DET plots illustrating influence of angular span of iris on person identification

Table 3 EER for particular angular span of iris normalization area

It can be observed that the best results of the iris identification where obtained for an angle in range from 120 to 180°, which is the biggest possible value of this parameter. From Fig. 6 it can also be inferred that the increasing angular spanning from 120 to 180° does not give much of improvement. Based on this, we can conclude that the upper and the lower parts of the iris (very near to the outer edge) do not include significant information and are in most cases covered by lids and lashes.

5.1.2 Length of radius

After defining the original radius R of iris as a part from its inter to outer edge, two different experiments can be taken into consideration. First, we tested how the length of the radius that is increasing from the inter to the outer edge influences identification of a person. In the second step, the rings of the iris from its outer part were studied. Results of those experiments are shown in Figs. 8 and 9, respectively. Table 4 contains EERs for these experiments. The tests were performed for the angular span equal to 180°.

Fig. 8
figure 8

DET plots illustrating influence of length of radius of the iris on person identification (radius increases from inside to outside)

Fig. 9
figure 9

DET plots illustrating influence of length of radius of the iris on person identification (radius increases from outside to inside)

Table 4 EER for particular radii of the iris used for iris normalization

From Fig. 8 and Table 4 it can be seen that thicker rings of the iris image used for normalization give better results when increasing the radius from inside to outside, but only up to r = 0.9R. If the whole iris image is taken, the result is worse. It can be inferred that the outer parts (r ∈ [0.9R; R]) of the iris are covered with lids or lashes and that impedes identification.

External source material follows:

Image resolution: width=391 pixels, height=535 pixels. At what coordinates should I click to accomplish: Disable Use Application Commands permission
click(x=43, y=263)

Furthermore from Fig. 9 it can be deduced that the same length of radius (for r ∈ [0.1R; 0.5R]) gives better results for inner parts of the iris. This leads to the conclusion that the outer parts of iris do not contain the same amount of distinctive information as the inner parts. Another observation is the fact that far inner part of the iris can have negative impact on the person identification based on Fig. 8. Such phenomenon may be caused by vicinity of pupil.

6 Conclusions

The most important issue in the biometric identification process is recognition accuracy. In iris recognition system it depends on acquisition precision and features extraction parameters.

During our study the following results were obtained: FAR = 0.351% (false acceptance rate) and FRR = 0.572% (false rejection rate), which result in the overall factor of the iris verification correctness, equal to 99.5%. For the CASIA database v.1.0 the best result was obtained with the code size of 360 ×40 bits and the following results were obtained: FAR = 3.25%, FRR = 3.03%, and the ratio of correct verification of iris codes at the level of 97% [4].

The best result were received using the IrisBath database by means of the log-Gabor1D filter. We obtained EER = 0.0031% for angular span of iris normalization from 120 to 180°. It can be inferred from our experiment that increasing this parameter over 120° does not improve identification.

Data shown in Table 4 lead to a conclusion that the inner half of the iris area used for normalization contains more distinctive information that the outer half. Another observation is the fact that far inner and far outer parts of iris used for normalization can worsen the identification results because of vicinity of pupil or lids and lashes.

It can be observed that the time of calculations is so short that the proposed iris recognition system can operate in real-time. However, an effective acquisition of the iris image remains a problem.